A Constituição da URSS de 1924 aprovou a bandeira nacional do país, que era um pano vermelho com uma foice e um martelo e uma estrela de cinco pontas "como um símbolo da união inviolável dos trabalhadores e camponeses na luta pela construção de uma sociedade comunista. " Esse simbolismo permaneceu "em vigor" até o colapso da URSS em 1991. Em todos os eventos oficiais e não oficiais da Terra dos Soviéticos - congressos e conferências, manifestações e desfiles, reuniões solenes - a cor vermelha era dominante. A Bandeira da Vitória erguida pelos soldados soviéticos sobre o Reichstag em 1945 também era vermelha.
No final, até mesmo o nome da principal praça "frontal" do país - Vermelha - começou a ser repensado involuntariamente no mesmo sentido soviético-revolucionário, sendo necessário explicitar especificamente que neste caso o nome é antigo e significa "bela".
Na véspera do colapso da União Soviética, quando os meios de comunicação de massa começaram a "divulgar" tudo relacionado com a história do período soviético, os apelos começaram a ser repetidos cada vez com mais frequência para abandonar a bandeira vermelha como a personificação do poder comunista. Depois, havia até o clichê "castanho-avermelhado", que se aplicava a todos os que se opunham à "renovação democrática do país" …
A partir de 1988, alguns movimentos democráticos radicais (para não falar dos monarquistas) começaram a usar o tricolor pré-revolucionário em seus eventos, gradualmente começou a se estabelecer na consciência pública como um símbolo da futura nova Rússia. Todos os "vermelhos" deveriam ter permanecido no passado.
Em 22 de agosto de 1991, após a derrota do golpe GKChP, uma sessão extraordinária do Soviete Supremo da RSFSR decidiu considerar a bandeira oficial da Federação Russa o "histórico" branco-azul-vermelho - aquele que era o oficial bandeira do Império Russo de 1883 a 1917 (a resolução foi aprovada em 1º de novembro no V Congresso dos Deputados do Povo).
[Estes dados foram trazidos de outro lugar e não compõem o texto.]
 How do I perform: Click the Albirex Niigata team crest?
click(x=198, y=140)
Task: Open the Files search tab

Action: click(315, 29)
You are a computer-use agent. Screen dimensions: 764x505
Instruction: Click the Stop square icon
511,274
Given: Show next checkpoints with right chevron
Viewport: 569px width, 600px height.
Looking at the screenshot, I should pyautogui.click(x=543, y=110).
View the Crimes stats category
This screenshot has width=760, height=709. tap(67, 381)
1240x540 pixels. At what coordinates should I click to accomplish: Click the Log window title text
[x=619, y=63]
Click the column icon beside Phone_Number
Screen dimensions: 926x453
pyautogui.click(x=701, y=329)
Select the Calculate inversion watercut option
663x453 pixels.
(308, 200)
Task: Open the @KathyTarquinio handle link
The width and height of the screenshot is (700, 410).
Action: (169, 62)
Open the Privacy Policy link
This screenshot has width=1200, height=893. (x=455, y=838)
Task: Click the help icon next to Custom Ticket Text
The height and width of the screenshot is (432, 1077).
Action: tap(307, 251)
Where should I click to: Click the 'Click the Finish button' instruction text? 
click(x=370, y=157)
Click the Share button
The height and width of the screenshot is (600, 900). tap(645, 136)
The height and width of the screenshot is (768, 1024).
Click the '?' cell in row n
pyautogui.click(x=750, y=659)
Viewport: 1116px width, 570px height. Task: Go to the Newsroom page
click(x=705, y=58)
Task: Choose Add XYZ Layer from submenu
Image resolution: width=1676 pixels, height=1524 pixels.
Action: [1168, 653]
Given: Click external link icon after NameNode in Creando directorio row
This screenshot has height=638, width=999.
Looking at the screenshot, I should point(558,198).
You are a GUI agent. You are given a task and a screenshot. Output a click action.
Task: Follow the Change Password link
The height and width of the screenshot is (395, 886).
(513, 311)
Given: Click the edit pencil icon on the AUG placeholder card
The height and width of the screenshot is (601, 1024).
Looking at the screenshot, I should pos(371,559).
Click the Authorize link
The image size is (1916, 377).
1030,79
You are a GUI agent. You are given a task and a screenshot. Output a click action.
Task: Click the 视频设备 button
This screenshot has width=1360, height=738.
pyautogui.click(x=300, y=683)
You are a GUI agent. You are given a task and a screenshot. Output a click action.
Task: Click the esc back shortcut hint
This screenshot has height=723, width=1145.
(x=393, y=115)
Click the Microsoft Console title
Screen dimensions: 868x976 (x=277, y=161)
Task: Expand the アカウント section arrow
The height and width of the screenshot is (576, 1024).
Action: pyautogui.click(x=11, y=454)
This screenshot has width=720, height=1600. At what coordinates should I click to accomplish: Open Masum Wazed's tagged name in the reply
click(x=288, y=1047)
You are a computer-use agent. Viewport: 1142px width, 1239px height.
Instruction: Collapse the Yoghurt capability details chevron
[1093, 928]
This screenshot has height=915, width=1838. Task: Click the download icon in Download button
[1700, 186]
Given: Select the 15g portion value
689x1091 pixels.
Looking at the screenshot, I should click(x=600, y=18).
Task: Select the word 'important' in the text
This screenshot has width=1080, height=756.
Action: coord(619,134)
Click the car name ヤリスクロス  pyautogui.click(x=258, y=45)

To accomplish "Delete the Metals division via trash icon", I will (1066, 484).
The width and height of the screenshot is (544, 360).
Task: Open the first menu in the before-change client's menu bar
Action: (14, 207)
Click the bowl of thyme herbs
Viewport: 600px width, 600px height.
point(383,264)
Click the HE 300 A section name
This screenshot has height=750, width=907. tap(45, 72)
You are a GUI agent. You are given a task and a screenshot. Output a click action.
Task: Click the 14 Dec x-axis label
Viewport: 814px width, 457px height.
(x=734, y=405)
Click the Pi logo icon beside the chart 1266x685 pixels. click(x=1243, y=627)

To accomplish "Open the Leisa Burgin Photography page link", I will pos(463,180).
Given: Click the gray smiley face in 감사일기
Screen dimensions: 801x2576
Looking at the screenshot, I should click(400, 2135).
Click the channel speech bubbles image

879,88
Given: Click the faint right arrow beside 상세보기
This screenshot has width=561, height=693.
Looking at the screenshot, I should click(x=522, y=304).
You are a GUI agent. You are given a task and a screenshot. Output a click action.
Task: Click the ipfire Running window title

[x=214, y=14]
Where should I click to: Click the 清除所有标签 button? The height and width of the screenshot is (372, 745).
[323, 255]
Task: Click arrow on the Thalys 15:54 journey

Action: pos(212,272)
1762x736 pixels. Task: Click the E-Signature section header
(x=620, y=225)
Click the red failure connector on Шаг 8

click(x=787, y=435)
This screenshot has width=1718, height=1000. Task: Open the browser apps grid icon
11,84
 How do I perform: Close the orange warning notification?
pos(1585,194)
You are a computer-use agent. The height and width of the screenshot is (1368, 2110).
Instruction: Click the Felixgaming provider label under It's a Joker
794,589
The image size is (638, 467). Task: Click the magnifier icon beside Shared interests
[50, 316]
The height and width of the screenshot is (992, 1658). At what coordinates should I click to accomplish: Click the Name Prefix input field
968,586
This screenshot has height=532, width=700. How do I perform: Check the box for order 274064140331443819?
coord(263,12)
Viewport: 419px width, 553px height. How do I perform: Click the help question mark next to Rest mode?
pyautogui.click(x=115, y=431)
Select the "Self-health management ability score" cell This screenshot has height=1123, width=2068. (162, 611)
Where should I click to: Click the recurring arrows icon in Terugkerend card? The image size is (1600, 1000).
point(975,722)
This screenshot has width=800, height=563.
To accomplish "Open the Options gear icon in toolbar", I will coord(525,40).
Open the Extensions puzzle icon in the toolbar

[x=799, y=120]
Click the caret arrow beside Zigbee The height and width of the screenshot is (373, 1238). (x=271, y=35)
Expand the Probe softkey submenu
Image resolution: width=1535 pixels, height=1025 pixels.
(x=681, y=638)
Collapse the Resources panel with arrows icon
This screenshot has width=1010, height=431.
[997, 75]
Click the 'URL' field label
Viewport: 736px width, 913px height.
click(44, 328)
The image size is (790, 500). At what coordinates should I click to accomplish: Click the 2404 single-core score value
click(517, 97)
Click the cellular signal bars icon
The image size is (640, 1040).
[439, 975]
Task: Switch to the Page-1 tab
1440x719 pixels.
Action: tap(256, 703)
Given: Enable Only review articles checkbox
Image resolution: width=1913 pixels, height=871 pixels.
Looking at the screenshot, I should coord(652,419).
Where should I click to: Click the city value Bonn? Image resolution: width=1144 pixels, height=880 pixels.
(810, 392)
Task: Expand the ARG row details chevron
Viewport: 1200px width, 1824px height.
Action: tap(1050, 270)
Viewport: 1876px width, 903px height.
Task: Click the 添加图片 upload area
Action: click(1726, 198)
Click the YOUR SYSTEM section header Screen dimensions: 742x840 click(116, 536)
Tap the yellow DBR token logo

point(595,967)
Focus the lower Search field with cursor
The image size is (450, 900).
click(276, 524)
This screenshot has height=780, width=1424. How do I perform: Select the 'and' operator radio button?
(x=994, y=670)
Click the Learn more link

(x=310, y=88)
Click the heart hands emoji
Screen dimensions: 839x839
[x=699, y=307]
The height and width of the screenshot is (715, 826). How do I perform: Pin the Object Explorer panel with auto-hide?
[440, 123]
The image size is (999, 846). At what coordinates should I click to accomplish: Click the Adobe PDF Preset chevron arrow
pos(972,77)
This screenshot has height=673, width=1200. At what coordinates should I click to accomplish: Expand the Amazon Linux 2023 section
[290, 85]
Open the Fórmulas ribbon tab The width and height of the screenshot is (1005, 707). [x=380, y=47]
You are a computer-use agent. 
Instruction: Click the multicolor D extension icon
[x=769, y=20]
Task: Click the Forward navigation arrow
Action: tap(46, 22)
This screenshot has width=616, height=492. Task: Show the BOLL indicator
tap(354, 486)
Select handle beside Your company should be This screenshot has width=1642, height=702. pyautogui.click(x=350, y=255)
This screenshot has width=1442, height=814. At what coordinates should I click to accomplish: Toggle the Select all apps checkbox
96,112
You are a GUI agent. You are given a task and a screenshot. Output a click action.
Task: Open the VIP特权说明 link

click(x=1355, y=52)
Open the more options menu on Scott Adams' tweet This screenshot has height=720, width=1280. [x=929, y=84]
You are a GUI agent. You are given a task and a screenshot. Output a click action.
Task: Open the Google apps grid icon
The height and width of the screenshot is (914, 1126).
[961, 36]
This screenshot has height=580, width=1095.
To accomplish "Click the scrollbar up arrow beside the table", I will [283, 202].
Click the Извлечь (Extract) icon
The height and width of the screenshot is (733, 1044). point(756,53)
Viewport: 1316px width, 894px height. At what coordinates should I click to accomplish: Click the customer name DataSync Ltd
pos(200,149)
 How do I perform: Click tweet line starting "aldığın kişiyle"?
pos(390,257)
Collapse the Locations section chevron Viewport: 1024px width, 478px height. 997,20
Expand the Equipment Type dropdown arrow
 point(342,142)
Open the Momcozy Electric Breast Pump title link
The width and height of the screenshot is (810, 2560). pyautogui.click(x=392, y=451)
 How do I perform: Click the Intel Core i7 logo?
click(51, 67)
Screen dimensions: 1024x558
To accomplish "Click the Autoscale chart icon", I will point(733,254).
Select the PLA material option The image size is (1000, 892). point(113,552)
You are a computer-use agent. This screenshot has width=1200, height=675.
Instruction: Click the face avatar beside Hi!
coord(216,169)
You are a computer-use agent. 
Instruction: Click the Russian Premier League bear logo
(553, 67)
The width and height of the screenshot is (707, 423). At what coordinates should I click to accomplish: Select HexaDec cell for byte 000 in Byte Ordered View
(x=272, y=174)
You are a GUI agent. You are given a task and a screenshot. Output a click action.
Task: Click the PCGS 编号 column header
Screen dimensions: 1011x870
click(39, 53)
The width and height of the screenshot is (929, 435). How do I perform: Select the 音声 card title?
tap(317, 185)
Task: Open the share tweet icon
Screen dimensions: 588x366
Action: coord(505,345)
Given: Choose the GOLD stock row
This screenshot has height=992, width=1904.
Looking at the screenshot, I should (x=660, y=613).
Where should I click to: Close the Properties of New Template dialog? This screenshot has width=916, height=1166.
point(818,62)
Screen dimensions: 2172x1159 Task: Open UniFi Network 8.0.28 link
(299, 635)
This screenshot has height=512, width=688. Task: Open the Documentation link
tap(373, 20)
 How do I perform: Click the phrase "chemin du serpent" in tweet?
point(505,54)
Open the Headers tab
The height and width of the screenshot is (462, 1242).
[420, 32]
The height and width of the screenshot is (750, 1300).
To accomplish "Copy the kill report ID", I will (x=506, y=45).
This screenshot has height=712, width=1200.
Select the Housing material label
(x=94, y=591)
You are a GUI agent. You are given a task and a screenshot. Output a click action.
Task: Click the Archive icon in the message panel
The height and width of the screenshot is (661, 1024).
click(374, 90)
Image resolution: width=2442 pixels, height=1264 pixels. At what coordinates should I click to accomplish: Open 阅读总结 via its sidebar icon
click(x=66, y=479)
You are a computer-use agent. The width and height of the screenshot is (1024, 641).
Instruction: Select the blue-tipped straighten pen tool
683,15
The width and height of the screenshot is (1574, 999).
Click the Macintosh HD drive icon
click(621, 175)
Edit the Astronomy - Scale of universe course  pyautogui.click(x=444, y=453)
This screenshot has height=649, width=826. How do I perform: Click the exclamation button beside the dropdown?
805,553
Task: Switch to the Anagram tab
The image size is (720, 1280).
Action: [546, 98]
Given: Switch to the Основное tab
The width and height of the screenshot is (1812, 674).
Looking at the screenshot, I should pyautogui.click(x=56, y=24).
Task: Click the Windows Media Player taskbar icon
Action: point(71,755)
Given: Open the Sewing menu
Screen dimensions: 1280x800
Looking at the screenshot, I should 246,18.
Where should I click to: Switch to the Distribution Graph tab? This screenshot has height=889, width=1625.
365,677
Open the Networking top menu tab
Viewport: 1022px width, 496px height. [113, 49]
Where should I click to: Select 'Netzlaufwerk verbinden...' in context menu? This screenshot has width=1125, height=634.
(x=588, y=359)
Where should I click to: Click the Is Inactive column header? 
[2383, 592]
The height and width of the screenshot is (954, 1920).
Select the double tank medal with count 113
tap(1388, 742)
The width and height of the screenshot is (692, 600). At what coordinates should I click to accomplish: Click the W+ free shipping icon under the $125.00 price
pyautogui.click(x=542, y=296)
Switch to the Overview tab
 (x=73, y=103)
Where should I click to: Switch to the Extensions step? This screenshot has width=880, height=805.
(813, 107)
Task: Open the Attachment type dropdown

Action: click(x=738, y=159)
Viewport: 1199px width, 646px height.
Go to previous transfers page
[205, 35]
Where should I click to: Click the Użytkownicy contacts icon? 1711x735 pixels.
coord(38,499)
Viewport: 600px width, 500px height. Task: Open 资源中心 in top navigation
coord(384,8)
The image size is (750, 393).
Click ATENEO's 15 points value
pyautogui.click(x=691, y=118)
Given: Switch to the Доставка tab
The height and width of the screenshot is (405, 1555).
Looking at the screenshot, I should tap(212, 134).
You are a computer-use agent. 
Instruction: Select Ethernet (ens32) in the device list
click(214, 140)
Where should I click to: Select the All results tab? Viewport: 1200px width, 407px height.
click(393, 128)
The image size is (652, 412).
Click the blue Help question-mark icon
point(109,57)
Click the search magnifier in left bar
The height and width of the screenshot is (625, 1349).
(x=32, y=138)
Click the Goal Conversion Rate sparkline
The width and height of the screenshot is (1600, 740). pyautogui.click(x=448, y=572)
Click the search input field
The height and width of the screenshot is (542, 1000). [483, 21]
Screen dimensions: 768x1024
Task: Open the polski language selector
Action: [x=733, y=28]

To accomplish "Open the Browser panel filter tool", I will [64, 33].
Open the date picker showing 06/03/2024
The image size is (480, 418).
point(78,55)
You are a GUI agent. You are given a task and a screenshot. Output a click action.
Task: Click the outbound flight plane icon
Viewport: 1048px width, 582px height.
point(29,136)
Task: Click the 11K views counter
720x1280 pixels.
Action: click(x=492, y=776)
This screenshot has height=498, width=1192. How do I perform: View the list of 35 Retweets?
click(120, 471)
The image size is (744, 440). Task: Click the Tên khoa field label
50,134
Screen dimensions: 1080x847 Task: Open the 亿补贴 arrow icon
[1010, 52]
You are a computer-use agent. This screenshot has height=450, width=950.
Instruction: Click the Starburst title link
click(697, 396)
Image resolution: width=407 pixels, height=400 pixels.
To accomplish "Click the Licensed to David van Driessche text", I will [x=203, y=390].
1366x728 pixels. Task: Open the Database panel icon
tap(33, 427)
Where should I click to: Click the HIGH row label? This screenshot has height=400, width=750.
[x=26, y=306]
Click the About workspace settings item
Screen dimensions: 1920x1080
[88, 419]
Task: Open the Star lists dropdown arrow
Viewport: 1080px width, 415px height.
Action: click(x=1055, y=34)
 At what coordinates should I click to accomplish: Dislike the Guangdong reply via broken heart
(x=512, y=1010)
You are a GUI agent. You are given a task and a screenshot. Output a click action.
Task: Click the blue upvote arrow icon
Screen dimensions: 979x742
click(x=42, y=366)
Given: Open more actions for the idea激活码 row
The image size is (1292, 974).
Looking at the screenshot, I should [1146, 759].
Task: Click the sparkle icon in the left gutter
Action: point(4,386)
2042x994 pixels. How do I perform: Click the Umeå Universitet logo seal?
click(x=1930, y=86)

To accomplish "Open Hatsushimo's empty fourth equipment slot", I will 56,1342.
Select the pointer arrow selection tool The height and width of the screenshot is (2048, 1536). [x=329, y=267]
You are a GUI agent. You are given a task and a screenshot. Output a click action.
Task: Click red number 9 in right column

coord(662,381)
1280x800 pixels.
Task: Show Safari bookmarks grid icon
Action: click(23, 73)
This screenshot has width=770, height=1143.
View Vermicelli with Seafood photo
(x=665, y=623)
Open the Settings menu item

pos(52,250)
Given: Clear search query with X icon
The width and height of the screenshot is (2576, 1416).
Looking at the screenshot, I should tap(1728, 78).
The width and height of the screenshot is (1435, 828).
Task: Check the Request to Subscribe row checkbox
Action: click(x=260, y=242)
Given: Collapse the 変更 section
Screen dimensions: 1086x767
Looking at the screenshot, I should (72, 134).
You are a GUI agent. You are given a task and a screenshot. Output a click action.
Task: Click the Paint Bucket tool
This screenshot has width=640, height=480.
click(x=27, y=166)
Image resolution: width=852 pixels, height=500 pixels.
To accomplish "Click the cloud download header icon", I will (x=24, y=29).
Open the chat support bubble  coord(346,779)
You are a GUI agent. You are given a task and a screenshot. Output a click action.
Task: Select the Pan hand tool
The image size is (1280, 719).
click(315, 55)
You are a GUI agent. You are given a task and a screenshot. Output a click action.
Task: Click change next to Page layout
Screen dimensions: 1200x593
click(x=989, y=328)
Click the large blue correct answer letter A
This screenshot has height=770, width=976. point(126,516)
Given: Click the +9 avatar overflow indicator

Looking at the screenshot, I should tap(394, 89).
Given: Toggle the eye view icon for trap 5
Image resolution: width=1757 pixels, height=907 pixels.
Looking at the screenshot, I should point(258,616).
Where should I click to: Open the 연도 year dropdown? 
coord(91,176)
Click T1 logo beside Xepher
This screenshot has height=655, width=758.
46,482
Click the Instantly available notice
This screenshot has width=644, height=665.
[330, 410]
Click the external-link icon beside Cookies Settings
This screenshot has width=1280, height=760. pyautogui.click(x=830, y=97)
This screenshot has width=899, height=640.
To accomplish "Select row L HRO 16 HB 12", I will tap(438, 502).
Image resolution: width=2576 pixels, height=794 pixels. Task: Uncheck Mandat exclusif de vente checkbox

As bandeiras vermelhas também foram abolidas nas Forças Armadas, foram retiradas de todas as unidades e substituídas por bandeiras tricolores. No entanto, nem todos em nosso país aceitaram essas mudanças, especialmente no exército. As forças políticas de esquerda não desistiriam das bandeiras vermelhas.
Em 29 de dezembro de 2000, o presidente russo Vladimir Putin aprovou a lei sobre a bandeira das Forças Armadas da Federação Russa (não havia tal bandeira única na URSS). A principal bandeira militar da Rússia carregava um significado simbólico - unificador, incluindo elementos heráldicos de diferentes épocas da história russa: estrelas vermelhas de cinco pontas e uma águia de duas cabeças. Ao mesmo tempo, seus gloriosos estandartes vermelhos foram devolvidos às unidades militares.